Freedom (Franzen)

Book Reviews
Jonathan Franzen's galvanic new novel, Freedom, showcases his impressive literary toolkit—every essential storytelling skill, plus plenty of bells and whistles—and his ability to throw open a big, Updikean picture window on American middle-class life. With this book, he's not only created an unforgettable family, he's also completed his own transformation from a sharp-elbowed, apocalyptic satirist focused on sending up the socio-economic-political plight of this country into a kind of 19th-century realist concerned with the public and private lives of his characters.... Franzen has written his most deeply felt novel yet—a novel that turns out to be both a compelling biography of a dysfunctional family and an indelible portrait of our times.

DATA EXTRACT:
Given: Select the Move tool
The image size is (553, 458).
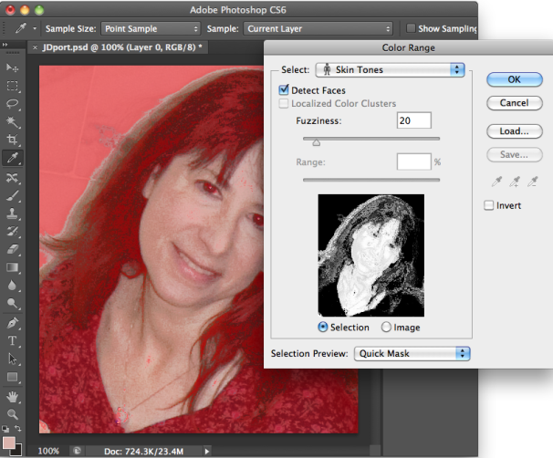Looking at the screenshot, I should (13, 68).
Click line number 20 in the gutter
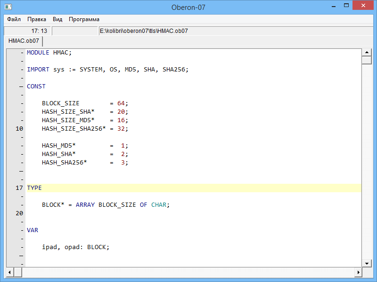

CHALLENGES:
1 – In the Freedom review, what kind of writer does Franzen become through his transformation?
2 – In the Freedom review, reproduce the stretch from "Book Reviews" through "of our times.", substituting "bay window" for "picture window".
3 – List every modifier that the Freedom review places directly before the word "novel".

LIST OF SOLUTIONS:
1 – A kind of 19th-century realist concerned with the public and private lives of his characters.

2 –
Book Reviews
Jonathan Franzen's galvanic new novel, Freedom, showcases his impressive literary toolkit—every essential storytelling skill, plus plenty of bells and whistles—and his ability to throw open a big, Updikean bay window on American middle-class life. With this book, he's not only created an unforgettable family, he's also completed his own transformation from a sharp-elbowed, apocalyptic satirist focused on sending up the socio-economic-political plight of this country into a kind of 19th-century realist concerned with the public and private lives of his characters.... Franzen has written his most deeply felt novel yet—a novel that turns out to be both a compelling biography of a dysfunctional family and an indelible portrait of our times.

3 – galvanic, new, most deeply felt